Total RNA (2 μg) was used to synthesize the first-strand cDNA, using oligo dT and random hexamers (SuperScript Preamplification System; Life Technologies). Expression of GFRA1, GFRA2, GFRA3, and β-actin genes was analyzed using PCR. PCR was performed in 50 μl of standard buffer containing primers (0.2 μm each); 2 μl of cDNA; 0.5 U of AmpliTaq DNA polymerase (Life Technologies), MgCl2 (1.5 mm); and dNTP (0.2 mm). After the initial denaturation at 94° C for 3 minutes, PCR was performed for 25 cycles for β-actin, or 30 cycles for GFRA1, GFRA2, and GFRA3, as follows: 1 minute denaturation at 94° C; 1 minute at a primer specific annealing temperature; and 1 minute extension at 72° C for each cycle.

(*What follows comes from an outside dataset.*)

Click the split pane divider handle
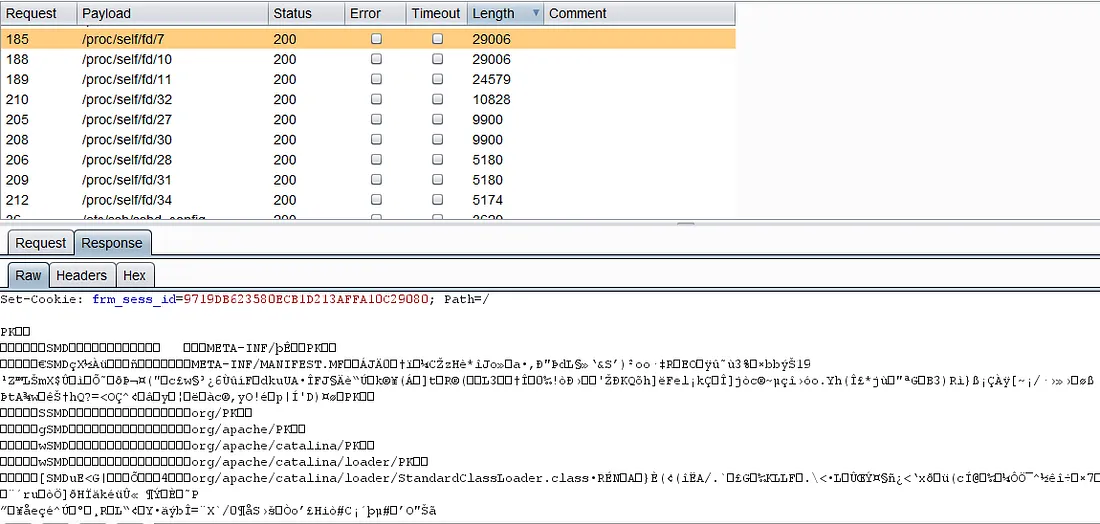Viewport: 1100px width, 524px height. (686, 224)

A final extension for 10 minutes at 72° C was added. The number of PCR cycles was optimized for each primer set. Amplification was exponential up to 35 cycles for GFRA1, GFRA2, and GFRA3 primer sets. For β-actin, amplification was exponential up to 30 cycles. Amplifications were performed at 25-round cycles for β-actin, and 30-round cycles for GFRA1, GFRA2, and GFRA3. For control, PCRs were performed with the same set of RNAs but without the addition of reverse transcriptase to test for genomic contamination. Details of primers used for RT-PCR are shown in Table 1. RT-PCR of each sample was performed in duplicate. One-fifth of the PCR products was analyzed by electrophoresis in a 1.8% agarose gel. Intensities of obtained PCR bands were determined using Scion Image software (Scion Corporation, Frederick, Maryland), and relative expression levels of GFRA1, GFRA2, and GFRA3 to β-actin, which were used as an external control, were determined. Means and sem of the relative expression of GFRA1, GFRA2, and GFRA3 were determined for each group. Unpaired t test was performed to evaluate the significance of the differences between the relative expression levels of GFRA1, GFRA2, and GFRA3 in various segments of HSCR bowel. The two-tailed p values of the comparison between the relative expression levels of GFRA1, GFRA2, and GFRA3 in various segments were determined. The difference was considered to be significant if the p value was less than 0.05.

In Situ Hybridization

To prepare riboprobes for GFRA1, an RT-PCR fragment of GFRA1 gene was cloned into pGEM-T Easy Vector (Promega, Madison, Wisconsin). Synthesis of riboprobes, hybridization, autoradiography, and histologic staining were performed as described previously (Wilkinson and Nieto, 1993). Slides were exposed in darkness at 4° C for 21 days. Photomicrographs were taken under dark field or bright field illumination using an Axioplan 2 microscope (Carl Zeiss, Oberkochen, Germany) fitted with a Sony digital camera.

Immunohistochemistry

Pretreatment of slides and antigen retrieval were performed as described previously (Lui et al, 2001). Sections were incubated with primary antibody (for S100: clone 4C4.9; NeoMarkers, Fremont, California; 1:100 dilution; for RET: anti-RET R5; Nagoya University, Nagoya, Japan; 1:100 dilution; for GFRA1, clone C-20; Dako, Carpinteria, California; 1:20 dilution) in PBS (pH 7.2) containing 0.1% Tween 20 and 10% horse serum at 4° C for 16 hours, followed by incubation with horseradish peroxidase–conjugated secondary antibody at 37° C for 1 hour. Immunoreactivity was visualized using a strepABComplex/HRP kit (Dako) and 3,3′-diaminobenzidine tetrahydrochloride (Sigma). Sections were counterstained with hematoxylin and then dehydrated, cleared in xylene, and mounted in DPX mountant (BDH, Poole, United Kingdom).